Exercise description —
Transcribe the listing word for word. Begin at its first line and end with the line containing "Given: Click the caption word عالیجناب".

Exercise data —
•••

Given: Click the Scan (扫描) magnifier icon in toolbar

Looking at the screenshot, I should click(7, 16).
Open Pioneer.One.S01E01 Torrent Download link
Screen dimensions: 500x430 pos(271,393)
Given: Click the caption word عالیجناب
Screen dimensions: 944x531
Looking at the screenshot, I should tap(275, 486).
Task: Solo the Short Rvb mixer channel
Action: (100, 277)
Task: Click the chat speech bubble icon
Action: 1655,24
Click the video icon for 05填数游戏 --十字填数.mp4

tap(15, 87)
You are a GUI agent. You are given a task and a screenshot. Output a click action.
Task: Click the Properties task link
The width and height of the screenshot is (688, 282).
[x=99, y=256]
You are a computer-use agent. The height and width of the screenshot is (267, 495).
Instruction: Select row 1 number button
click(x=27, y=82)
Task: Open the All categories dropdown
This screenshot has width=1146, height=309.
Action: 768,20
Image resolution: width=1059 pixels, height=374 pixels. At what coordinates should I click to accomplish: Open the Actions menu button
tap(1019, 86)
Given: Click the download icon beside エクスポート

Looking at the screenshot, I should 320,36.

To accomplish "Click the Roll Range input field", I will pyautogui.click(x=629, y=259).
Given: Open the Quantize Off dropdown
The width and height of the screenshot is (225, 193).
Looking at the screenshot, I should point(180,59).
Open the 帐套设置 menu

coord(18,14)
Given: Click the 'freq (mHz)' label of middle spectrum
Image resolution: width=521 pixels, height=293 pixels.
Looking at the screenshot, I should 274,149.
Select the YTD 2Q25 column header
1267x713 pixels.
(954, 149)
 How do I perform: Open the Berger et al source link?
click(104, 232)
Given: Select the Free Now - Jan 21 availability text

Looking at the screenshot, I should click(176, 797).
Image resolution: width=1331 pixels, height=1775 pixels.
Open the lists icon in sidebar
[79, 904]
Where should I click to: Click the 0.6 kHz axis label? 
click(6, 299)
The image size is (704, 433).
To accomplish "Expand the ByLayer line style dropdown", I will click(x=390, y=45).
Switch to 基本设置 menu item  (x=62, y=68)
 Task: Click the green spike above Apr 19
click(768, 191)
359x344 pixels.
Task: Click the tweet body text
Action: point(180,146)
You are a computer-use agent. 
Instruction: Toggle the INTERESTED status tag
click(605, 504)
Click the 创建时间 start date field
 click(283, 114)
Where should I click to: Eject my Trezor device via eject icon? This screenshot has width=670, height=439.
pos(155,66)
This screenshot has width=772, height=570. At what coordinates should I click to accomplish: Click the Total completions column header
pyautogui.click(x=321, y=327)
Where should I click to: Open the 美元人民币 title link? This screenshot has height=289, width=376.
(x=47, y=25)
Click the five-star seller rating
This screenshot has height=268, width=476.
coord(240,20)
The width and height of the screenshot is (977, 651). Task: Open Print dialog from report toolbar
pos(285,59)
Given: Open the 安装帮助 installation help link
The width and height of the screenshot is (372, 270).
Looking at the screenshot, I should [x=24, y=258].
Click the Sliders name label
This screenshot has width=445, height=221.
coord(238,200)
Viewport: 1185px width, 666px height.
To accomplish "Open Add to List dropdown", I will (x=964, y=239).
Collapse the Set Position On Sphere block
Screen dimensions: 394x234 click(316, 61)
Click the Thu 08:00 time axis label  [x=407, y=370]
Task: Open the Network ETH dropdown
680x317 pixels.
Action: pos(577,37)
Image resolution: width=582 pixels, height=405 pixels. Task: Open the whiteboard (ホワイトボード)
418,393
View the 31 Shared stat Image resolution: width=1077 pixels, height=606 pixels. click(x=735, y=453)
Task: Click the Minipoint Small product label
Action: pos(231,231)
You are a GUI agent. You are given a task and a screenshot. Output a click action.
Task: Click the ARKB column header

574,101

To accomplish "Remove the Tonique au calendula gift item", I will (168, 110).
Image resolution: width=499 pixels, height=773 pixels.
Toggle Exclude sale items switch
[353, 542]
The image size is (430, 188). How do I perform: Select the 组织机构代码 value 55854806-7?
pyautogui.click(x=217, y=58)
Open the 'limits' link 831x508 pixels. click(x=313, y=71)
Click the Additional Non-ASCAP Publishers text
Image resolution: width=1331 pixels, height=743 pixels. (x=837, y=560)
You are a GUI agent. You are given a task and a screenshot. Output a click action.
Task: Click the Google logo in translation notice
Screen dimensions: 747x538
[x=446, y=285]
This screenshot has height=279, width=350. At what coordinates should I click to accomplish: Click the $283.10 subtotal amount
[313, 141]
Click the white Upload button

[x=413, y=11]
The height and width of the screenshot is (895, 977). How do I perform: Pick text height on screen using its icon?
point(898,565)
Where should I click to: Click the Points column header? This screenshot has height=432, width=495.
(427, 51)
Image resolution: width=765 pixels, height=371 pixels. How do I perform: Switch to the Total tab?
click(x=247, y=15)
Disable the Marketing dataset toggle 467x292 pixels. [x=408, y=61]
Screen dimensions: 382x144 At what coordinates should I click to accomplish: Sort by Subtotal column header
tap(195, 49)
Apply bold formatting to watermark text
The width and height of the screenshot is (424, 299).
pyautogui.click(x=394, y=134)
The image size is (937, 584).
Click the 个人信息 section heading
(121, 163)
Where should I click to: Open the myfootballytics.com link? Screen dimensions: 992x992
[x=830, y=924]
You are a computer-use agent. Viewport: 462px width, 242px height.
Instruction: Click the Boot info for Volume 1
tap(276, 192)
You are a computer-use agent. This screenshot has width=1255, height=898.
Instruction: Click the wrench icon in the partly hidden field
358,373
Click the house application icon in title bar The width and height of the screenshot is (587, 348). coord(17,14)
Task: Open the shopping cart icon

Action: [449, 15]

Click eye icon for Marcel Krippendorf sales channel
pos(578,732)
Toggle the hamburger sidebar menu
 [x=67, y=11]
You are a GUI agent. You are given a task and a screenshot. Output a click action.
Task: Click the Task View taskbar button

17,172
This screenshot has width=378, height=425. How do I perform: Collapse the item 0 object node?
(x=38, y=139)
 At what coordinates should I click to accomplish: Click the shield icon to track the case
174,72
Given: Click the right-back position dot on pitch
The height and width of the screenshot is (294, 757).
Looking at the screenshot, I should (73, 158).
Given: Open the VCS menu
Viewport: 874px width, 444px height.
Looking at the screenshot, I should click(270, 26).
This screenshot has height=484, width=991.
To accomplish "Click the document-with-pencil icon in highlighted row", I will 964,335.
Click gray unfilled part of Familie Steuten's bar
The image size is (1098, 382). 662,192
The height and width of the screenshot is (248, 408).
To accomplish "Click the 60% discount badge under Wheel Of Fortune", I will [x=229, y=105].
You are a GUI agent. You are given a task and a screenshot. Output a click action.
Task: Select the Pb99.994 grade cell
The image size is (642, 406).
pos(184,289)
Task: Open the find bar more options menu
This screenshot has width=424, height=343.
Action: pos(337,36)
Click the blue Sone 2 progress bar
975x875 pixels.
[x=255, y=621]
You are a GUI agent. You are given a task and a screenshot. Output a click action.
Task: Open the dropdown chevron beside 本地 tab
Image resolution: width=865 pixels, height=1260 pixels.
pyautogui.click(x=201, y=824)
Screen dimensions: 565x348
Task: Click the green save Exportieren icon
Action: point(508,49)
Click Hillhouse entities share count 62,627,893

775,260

•••

Response area —
Given: Click the Scan (扫描) magnifier icon in toolbar

Looking at the screenshot, I should click(7, 16).
Open Pioneer.One.S01E01 Torrent Download link
Screen dimensions: 500x430 pos(271,393)
Given: Click the caption word عالیجناب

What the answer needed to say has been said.